WHAT YOU WILL DO:
Gather every line of the records below that contains the string "connector", treating case as significant.

## BEGIN DATA LISTING

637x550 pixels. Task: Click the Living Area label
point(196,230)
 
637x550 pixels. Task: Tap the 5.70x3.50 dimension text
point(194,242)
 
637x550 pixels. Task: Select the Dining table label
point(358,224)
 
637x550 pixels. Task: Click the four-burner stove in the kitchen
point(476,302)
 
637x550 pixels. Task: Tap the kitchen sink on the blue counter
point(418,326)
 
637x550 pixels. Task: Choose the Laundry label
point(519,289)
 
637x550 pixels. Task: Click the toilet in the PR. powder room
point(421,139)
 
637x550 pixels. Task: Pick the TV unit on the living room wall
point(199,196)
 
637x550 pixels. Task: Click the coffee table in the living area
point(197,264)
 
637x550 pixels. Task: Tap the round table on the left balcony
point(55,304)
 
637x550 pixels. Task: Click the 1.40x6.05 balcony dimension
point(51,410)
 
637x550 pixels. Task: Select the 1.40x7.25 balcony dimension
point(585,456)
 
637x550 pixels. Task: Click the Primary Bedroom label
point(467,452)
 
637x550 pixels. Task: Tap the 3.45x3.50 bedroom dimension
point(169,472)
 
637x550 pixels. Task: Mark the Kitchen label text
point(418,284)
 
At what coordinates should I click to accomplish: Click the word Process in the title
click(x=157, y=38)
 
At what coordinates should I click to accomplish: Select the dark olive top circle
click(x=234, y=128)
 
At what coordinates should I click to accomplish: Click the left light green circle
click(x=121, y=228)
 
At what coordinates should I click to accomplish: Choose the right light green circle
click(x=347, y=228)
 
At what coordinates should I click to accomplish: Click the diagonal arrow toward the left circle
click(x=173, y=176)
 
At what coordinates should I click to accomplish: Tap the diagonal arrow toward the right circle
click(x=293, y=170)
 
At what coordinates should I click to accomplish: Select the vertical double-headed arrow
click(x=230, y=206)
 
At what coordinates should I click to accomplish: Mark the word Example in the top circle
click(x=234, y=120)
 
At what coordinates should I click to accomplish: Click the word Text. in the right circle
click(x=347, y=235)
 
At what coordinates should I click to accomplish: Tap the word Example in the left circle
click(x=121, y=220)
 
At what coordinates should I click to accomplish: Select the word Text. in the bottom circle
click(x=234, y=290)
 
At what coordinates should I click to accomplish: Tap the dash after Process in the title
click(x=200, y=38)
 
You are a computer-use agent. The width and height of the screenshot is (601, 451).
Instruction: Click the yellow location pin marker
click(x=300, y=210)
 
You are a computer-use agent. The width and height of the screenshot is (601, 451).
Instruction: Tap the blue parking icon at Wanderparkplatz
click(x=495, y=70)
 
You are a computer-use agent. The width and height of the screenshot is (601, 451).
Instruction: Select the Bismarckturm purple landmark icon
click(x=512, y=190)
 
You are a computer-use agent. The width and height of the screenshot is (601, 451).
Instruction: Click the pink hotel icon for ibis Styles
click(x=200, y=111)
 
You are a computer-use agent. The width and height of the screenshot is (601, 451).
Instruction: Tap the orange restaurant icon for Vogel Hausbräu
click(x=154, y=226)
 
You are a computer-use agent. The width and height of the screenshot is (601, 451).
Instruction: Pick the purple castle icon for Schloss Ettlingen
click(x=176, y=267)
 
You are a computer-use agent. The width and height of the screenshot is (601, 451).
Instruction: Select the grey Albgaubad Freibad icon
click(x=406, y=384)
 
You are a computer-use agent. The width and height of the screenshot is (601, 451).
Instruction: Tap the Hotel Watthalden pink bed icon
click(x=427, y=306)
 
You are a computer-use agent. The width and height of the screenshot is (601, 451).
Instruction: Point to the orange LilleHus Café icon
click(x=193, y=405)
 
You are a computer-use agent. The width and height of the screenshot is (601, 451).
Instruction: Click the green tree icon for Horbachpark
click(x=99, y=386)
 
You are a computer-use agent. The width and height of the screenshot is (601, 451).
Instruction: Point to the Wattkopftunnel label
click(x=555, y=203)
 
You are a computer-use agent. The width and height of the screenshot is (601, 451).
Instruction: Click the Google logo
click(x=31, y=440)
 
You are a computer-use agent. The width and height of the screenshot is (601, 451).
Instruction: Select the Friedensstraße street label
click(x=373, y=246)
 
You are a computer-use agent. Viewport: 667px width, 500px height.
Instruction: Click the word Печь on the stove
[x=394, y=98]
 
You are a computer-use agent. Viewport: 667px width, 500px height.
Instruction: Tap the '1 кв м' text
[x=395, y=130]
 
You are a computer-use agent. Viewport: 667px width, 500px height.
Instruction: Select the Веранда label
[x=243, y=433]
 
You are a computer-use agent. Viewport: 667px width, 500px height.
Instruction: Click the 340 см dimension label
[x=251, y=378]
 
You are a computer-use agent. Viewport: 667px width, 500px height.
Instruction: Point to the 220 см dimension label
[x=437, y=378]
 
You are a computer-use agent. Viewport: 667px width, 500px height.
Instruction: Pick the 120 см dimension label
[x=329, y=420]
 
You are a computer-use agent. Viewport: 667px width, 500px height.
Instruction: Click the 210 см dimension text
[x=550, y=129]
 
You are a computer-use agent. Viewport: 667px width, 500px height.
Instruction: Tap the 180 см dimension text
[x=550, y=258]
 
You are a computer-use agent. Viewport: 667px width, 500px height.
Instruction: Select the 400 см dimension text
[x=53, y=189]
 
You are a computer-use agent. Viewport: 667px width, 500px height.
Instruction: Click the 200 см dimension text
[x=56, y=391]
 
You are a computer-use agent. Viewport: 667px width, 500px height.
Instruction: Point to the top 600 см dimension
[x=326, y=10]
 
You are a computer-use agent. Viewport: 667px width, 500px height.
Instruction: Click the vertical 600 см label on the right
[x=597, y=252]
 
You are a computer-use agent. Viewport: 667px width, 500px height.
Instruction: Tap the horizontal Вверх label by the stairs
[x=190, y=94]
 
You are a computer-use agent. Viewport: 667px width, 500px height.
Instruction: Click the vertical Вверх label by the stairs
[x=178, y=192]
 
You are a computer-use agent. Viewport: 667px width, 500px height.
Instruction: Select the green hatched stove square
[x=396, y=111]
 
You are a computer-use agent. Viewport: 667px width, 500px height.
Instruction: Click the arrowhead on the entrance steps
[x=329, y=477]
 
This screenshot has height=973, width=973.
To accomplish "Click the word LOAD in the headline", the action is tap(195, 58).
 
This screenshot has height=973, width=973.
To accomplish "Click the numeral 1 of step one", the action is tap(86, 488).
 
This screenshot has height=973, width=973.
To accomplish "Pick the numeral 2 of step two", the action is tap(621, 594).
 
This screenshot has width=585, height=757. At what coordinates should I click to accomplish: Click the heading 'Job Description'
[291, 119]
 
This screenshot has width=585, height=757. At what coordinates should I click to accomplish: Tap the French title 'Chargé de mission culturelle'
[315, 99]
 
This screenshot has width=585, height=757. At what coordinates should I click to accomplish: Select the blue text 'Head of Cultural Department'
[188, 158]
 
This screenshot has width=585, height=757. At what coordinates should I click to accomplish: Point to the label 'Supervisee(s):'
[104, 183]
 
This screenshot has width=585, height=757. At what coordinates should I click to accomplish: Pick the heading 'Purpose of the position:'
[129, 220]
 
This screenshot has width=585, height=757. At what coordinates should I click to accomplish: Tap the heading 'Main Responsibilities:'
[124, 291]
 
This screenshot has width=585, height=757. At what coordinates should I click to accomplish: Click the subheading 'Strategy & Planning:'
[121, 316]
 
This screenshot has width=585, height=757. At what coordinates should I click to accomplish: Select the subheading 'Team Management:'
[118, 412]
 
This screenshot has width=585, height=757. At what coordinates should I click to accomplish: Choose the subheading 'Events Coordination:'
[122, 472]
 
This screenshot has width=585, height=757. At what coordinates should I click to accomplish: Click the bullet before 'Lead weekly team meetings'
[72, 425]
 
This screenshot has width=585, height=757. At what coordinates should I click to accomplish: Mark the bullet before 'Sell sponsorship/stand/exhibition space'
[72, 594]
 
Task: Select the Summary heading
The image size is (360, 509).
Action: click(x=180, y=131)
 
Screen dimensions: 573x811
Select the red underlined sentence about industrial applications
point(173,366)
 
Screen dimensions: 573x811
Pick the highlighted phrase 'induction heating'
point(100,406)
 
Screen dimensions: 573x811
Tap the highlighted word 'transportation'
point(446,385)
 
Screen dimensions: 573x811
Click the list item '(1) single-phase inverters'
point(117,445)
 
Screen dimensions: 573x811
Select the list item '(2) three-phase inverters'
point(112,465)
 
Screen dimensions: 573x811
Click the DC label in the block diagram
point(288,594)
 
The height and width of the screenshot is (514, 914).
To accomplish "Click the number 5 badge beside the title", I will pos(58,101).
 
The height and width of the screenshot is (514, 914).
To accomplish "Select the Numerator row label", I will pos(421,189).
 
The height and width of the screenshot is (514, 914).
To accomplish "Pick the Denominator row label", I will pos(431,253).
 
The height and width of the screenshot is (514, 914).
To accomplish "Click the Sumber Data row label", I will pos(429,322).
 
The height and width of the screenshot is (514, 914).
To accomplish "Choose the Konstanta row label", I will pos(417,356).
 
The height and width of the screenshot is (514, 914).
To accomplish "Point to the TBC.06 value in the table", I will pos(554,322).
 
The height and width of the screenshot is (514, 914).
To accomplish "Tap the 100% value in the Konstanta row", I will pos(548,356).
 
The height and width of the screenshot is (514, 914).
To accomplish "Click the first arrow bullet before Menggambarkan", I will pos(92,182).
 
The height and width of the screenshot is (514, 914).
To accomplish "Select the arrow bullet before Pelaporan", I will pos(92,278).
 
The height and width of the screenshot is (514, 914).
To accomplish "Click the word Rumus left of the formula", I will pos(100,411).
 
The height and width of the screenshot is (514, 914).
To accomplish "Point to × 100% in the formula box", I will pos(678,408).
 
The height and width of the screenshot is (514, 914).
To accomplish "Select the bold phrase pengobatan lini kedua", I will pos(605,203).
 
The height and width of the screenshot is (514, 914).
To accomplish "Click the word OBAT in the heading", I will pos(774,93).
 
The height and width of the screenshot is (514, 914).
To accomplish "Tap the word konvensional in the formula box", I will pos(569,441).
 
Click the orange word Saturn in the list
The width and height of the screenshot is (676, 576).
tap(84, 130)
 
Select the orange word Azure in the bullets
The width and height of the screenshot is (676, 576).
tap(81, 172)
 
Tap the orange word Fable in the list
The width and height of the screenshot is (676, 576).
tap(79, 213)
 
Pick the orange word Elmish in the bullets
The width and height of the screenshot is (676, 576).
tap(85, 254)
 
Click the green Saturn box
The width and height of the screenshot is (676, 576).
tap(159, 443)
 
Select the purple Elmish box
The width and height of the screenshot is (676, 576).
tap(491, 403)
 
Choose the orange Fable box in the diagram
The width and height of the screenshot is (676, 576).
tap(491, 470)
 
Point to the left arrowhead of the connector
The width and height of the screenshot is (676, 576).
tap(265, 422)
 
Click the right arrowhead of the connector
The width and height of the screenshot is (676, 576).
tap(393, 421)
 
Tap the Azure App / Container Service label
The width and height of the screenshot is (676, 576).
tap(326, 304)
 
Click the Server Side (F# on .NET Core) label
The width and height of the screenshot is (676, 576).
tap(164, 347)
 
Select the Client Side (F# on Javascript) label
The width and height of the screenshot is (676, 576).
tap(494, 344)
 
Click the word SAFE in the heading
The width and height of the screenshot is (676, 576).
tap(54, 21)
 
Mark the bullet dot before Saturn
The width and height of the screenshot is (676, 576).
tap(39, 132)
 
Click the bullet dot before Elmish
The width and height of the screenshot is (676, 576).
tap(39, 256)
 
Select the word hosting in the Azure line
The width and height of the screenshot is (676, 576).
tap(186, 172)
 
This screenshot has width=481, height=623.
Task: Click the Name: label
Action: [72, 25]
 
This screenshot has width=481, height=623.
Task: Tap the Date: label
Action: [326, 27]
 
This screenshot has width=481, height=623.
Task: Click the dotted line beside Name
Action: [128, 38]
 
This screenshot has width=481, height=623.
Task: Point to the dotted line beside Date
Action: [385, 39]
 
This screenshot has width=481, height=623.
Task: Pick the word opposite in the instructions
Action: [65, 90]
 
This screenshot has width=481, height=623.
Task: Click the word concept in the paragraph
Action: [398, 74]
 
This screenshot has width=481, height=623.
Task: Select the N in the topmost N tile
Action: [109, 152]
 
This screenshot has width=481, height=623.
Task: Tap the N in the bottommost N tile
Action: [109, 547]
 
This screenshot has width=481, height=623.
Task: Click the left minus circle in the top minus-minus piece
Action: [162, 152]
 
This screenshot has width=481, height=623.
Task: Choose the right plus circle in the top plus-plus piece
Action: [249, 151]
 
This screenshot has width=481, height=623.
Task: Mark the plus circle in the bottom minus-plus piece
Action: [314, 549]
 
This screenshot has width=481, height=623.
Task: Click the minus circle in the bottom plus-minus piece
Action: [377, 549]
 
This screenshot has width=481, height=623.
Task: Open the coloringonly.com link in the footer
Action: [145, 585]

## END DATA LISTING

RESPONSE FOR THIS EXERCISE:
Point to the left arrowhead of the connector
Click the right arrowhead of the connector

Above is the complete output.